Bioinorganic chemistry is a very large and interdisciplinary field that explores the role played by metal ions in biological systems, spanning biology and inorganic chemistry. This short overview will hopefully have provided you with a glimpse into some aspects of the discipline: the biological inorganic chemistry of the metals of the first row of the d block—and it will hopefully provide a stimulus for further exploration.

Much has been learned since the pioneering work in the 1960s and 1970s of researchers such as R. J. P. Williams, Harry B. Gray, Richard H. Holm, and Robert H. Crabtree. Insights have been provided into important biological processes involving metal ions, and the discipline has provided the knowledge that has contributed to the development of metal-based drugs and imaging techniques. The development of techniques such as X-ray diffraction crystallography, cryo-electron microscopy, NMR, EPR, and Mössbauer spectroscopy, and, more recently, computational chemistry methods such as density functional theory, have contributed greatly to advances in the field.

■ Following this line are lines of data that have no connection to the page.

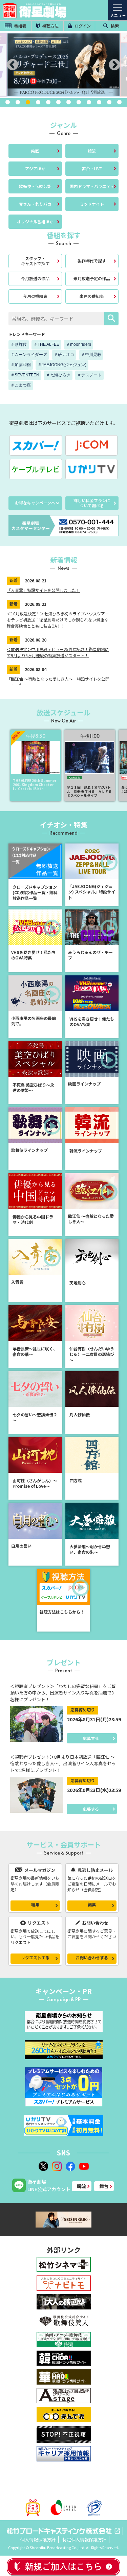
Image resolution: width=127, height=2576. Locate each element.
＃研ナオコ (64, 354)
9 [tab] (89, 102)
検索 (114, 26)
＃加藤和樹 (20, 364)
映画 (35, 151)
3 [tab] (28, 102)
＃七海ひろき (58, 375)
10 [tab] (99, 102)
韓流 (92, 151)
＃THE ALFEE (46, 344)
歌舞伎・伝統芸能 (35, 186)
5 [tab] (48, 102)
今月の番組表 (35, 296)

But undoubtedly much has still to be learned. The mechanism of many enzymes, such as nitrogenase (involved in nitrogen fixation) and hydrogenase (involved in hydrogen metabolism), remain elusive. Moreover, the rapidly growing area of bioinspired catalysis holds promise for transformative industrial applications.

The future of bioinorganic chemistry lies in the hands of the next generation of researchers and their students who will undoubtedly lead the discipline to new heights in the years ahead.